• **PAGE EXTRACT**:
'''

For the past 8 months, Complex appeared to have taken an even more top position in distributing hip-hop media content, as it struck gold with their daily online morning show Everyday Struggle. Branded as hip-hop’s First Take, the show is an hour-plus long program which saw hosts Joe Budden and DJ Akademiks debate alongside moderator Nadeska Alexis over all things hip-hop culture and industry, just as they occur.  Everyday Struggle‘s audience has grown exponentially since its premiere in April, as it now averages about 500,000 views an episode. But now, is all that about to change?

While Joe hadn’t been present for their episode on Monday, many believed that he was simply taking a parental leave for a week since his newborn son with girlfriend, Cyn Santana arrived into the world just this past Friday. Among those who held this theory, is the man currently filling in for Joe, Shade 45’s DJ Whoo Kid, who as you can see below quickly realized that he was very much mistaken.

'''

• **DATASET SECTION**:
'''

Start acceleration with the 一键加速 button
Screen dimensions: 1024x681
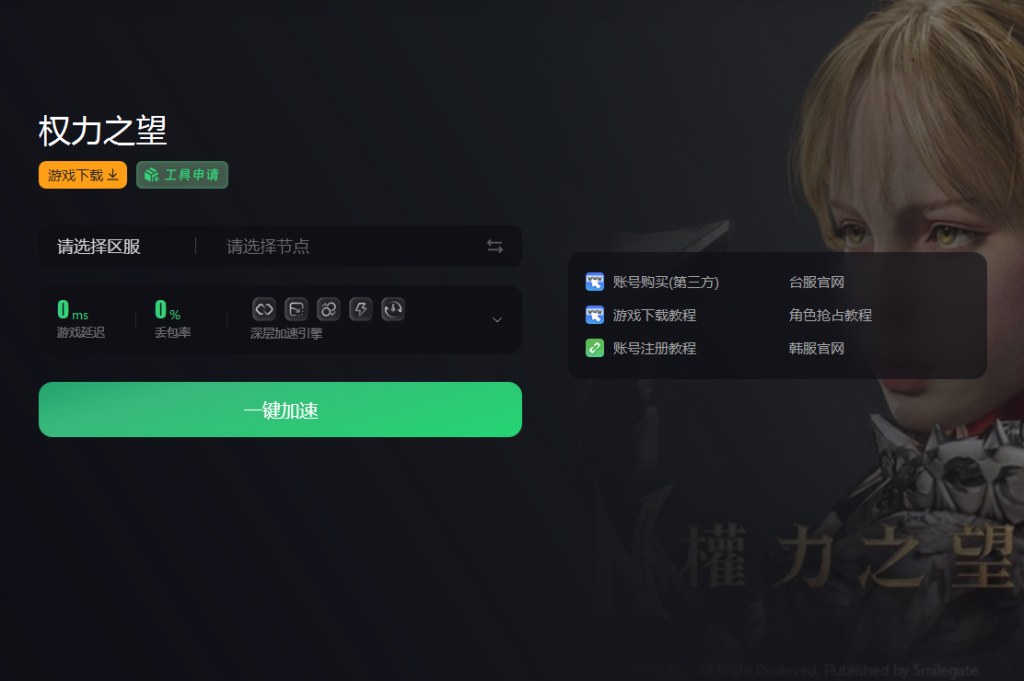pyautogui.click(x=280, y=409)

'''

• **PROBLEM**:
Answer these about the Everyday Struggle article:
(a) How many views does the show average per episode?
(b) Who moderates the debates between the hosts?
(c) Who is filling in for Joe Budden?

• **EXERCISE OUTPUT**:
(a) About 500,000 views an episode.
(b) Nadeska Alexis.
(c) Shade 45's DJ Whoo Kid.